Hadoop on Bare Metal or in the Cloud?
When Hadoop started out, “bare metal,” or an on-premises cluster with physical servers, was how Hadoop was done. This avoided the I/O overhead inherent in virtualized (cloud) environments. But just as so many other processes have moved to the cloud, so has Hadoop. With the cloud, cost savings (especially in terms of up-front capitalization) and ease of operation can be brought to bear on big data processing using Hadoop.
In terms of total cost of ownership (TCO), bare metal and cloud Hadoop offer similar price / performance ratios. Business consulting firm Accenture used a TCO model to evaluate bare metal versus cloud Hadoop. They found that there is no cost benefit to bare metal Hadoop for a representative cluster of 24 server nodes and 50 TB of Hadoop Distributed File System (HDFS) capacity. They also found that the performance tuning options that are becoming available with Hadoop in the cloud are becoming more powerful and easier to use.
Why Not Both?
In an ideal world, you’d get bare metal performance combined with the cloud’s ease of use and scalability, and in October 2013, Bigstep unveiled its solution: Full Metal Cloud. This service doesn’t allow customers to provision virtual machines, but bare metal servers they can use to operate whatever software stacks they want to deploy, including big data processing with Hadoop.
The Full Metal Cloud solution delivers the power of bare metal computing without the performance cost of running a hypervisor. This is no small performance gain, either, because bare metal offers at least twice the performance of a cloud solution when it comes to Hadoop. The “cloud” part of Full Metal Cloud is that it offers a self-service portal, is scalable, and is billed on a pay-per-use basis.

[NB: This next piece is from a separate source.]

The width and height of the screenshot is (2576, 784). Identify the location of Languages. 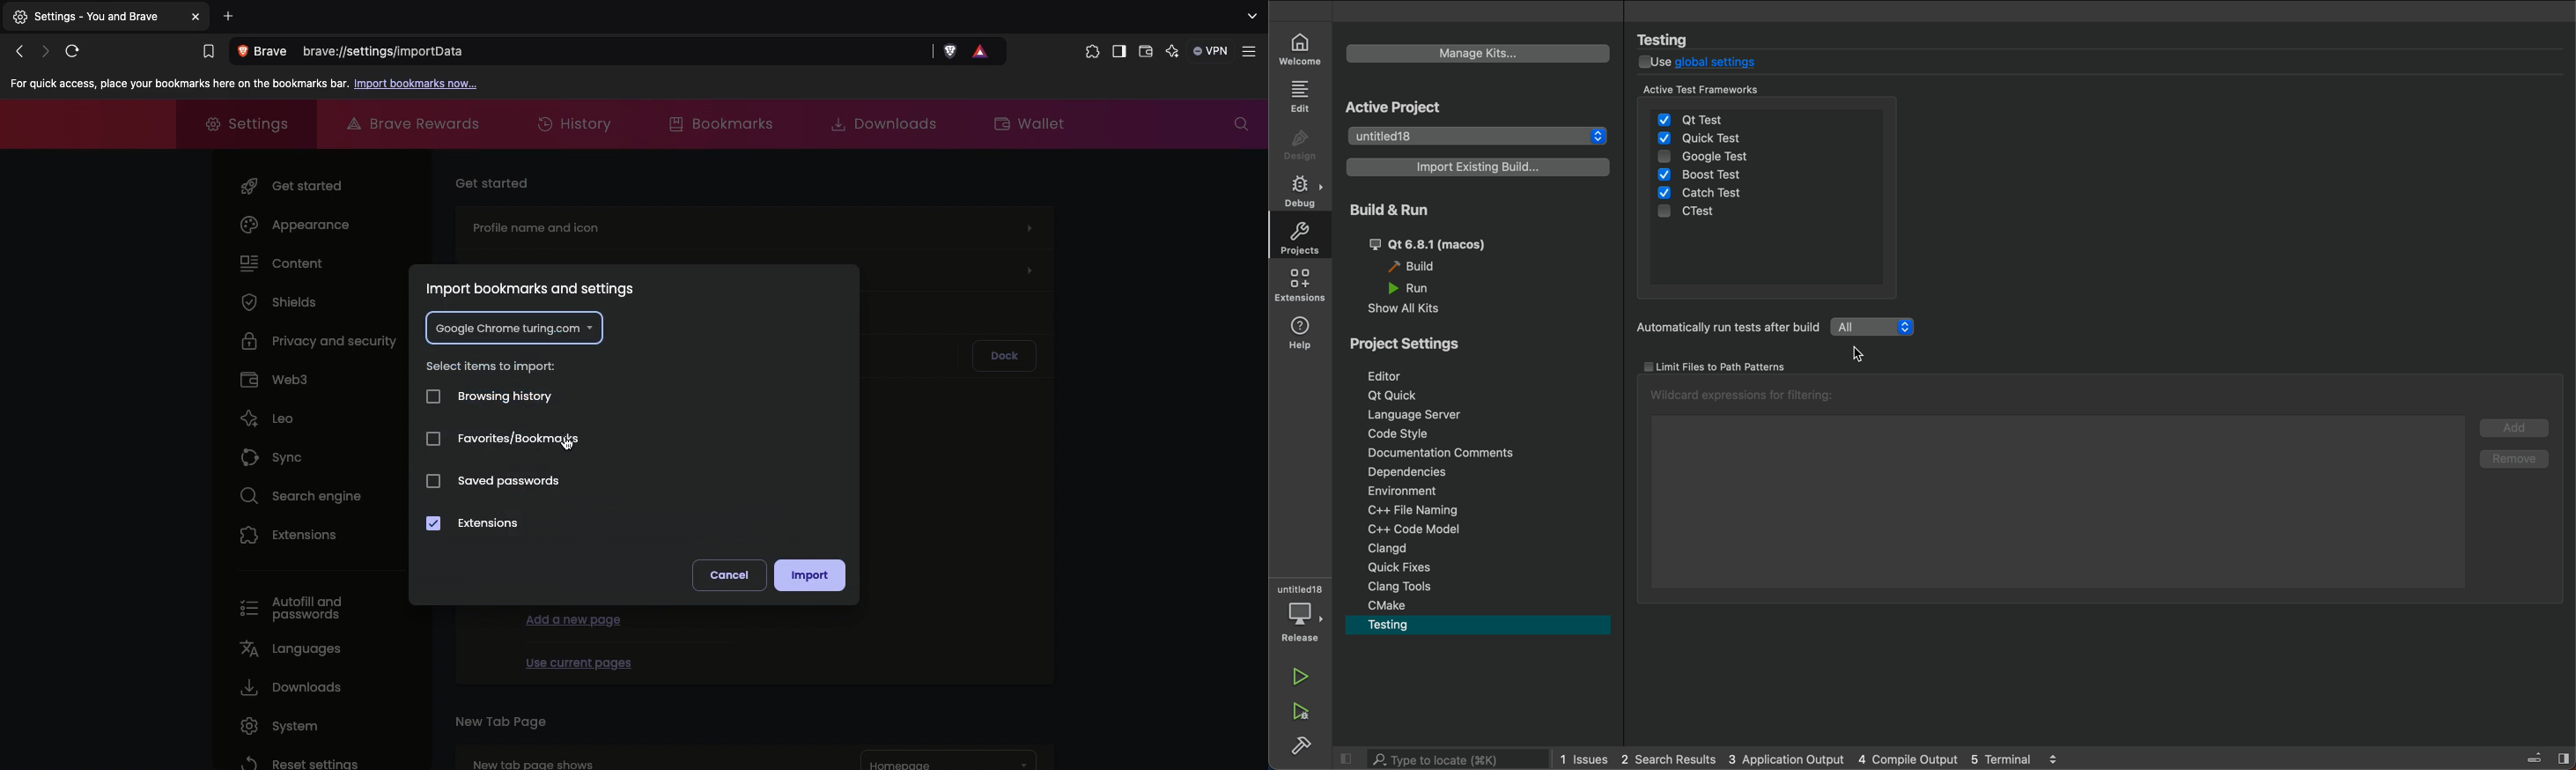
(288, 648).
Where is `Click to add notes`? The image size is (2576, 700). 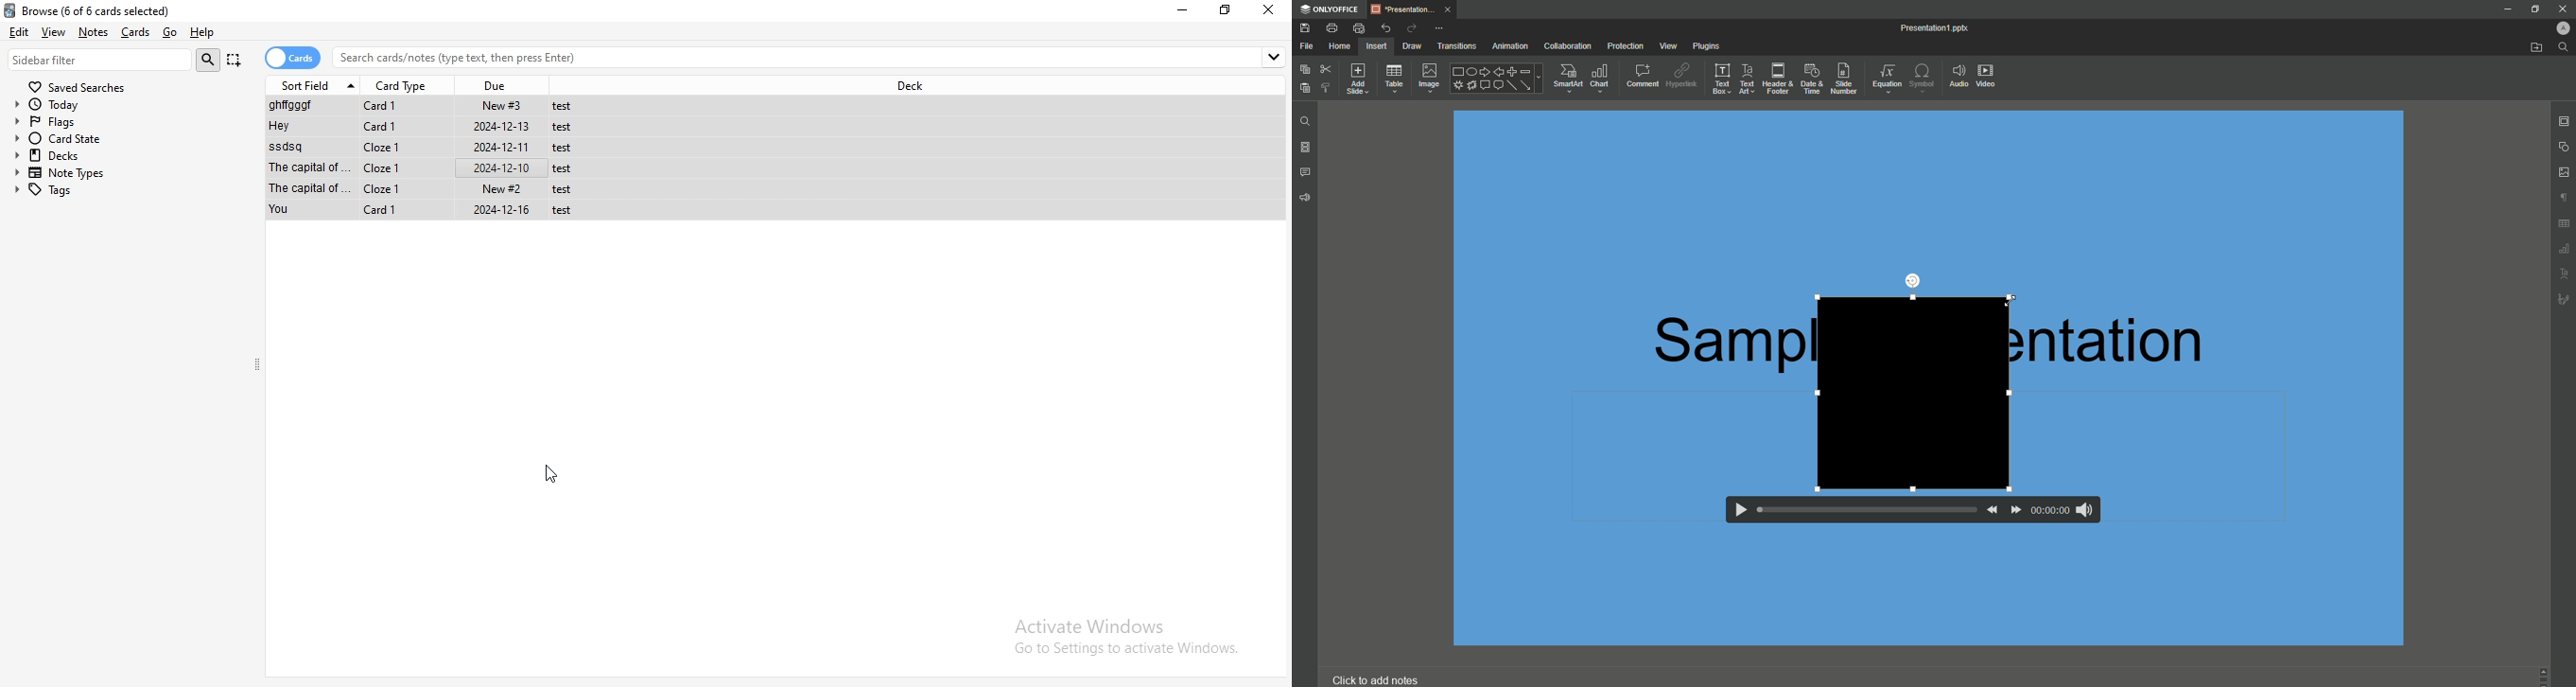
Click to add notes is located at coordinates (1381, 680).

Bare Metal Performance Was Made for Hadoop
Since Hadoop was made for bare metal performance levels, Full Metal Cloud gives end-users that power, but without the drop in performance that you usually get with cloud solutions. Full Metal Cloud uses the latest version of Cloudera Hadoop Distribution (CDH), preconfigured to make integrating with other apps quick.
Full Metal Cloud is able to provide such great performance because it offers a dedicated Layer 2 domain for each client, with 4 to 40 Gbps connectivity at the machine level. It also offers all-SSD pseudo-distributed storage, which speeds things up even more. SSD storage at line rate speed allows end-users to achieve speeds up to 40 Gbps between Full Metal Cloud compute instances and their attached storage blocks, eliminating I/O bottlenecks.
Easier, Faster, More Efficient
Bare metal computing for Hadoop is not practical or cost-effective for many organizations, and typical cloud solutions can be slow due to the presence of a hypervisor and slower connections and storage. But Full Metal Cloud brings the speed and power of bare metal computing to cloud users, so end-users do not have to compromise on speed or power when they use Hadoop to process massive amounts of data.